■ **Request**
Copy out every line of the records below, requests included, and shift each coordinate in the answers by -141. Leave the pictures out.

**** Provided data

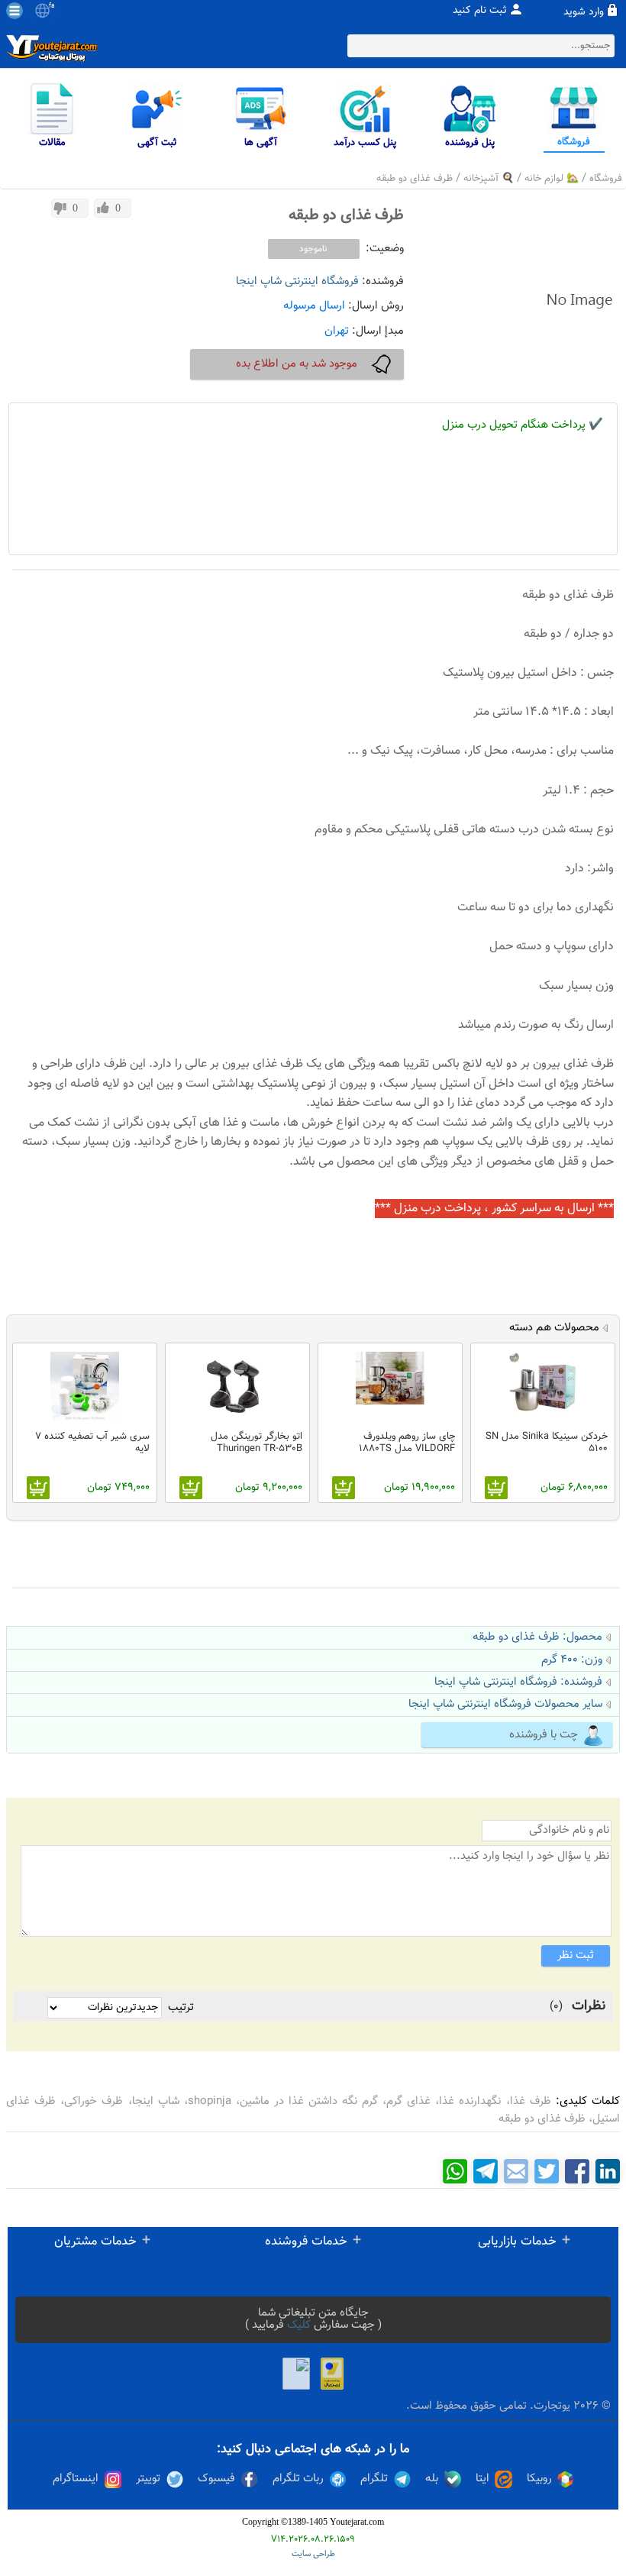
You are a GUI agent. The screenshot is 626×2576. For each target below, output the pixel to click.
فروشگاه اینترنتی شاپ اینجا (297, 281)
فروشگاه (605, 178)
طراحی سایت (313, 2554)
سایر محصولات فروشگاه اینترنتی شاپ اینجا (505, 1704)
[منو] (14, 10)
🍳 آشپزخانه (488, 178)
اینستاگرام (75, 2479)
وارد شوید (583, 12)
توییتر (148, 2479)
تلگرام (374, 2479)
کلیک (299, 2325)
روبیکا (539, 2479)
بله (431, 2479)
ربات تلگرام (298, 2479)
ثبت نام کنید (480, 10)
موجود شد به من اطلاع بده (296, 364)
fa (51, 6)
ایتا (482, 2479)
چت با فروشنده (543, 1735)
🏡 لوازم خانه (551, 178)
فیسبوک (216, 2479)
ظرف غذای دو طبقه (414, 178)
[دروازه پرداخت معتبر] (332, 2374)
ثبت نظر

********

■ **Expected answer**
You are a GUI agent. The screenshot is 626×2576. For each target below, output the pixel to click.
فروشگاه اینترنتی شاپ اینجا (156, 140)
فروشگاه (464, 37)
طراحی سایت (172, 2413)
سایر محصولات فروشگاه اینترنتی شاپ اینجا (364, 1563)
[منو] (-127, -131)
🍳 آشپزخانه (347, 37)
اینستاگرام (-66, 2338)
وارد شوید (442, -129)
توییتر (7, 2338)
تلگرام (233, 2338)
کلیک (158, 2184)
روبیکا (398, 2338)
بله (290, 2338)
ربات تلگرام (157, 2338)
ثبت نام کنید (339, -131)
موجود شد به من اطلاع بده (155, 223)
fa (-90, -135)
ایتا (341, 2338)
چت با فروشنده (402, 1594)
🏡 لوازم خانه (410, 37)
فیسبوک (75, 2338)
ظرف غذای دو طبقه (273, 37)
[دروازه پرداخت معتبر] (191, 2233)
ثبت نظر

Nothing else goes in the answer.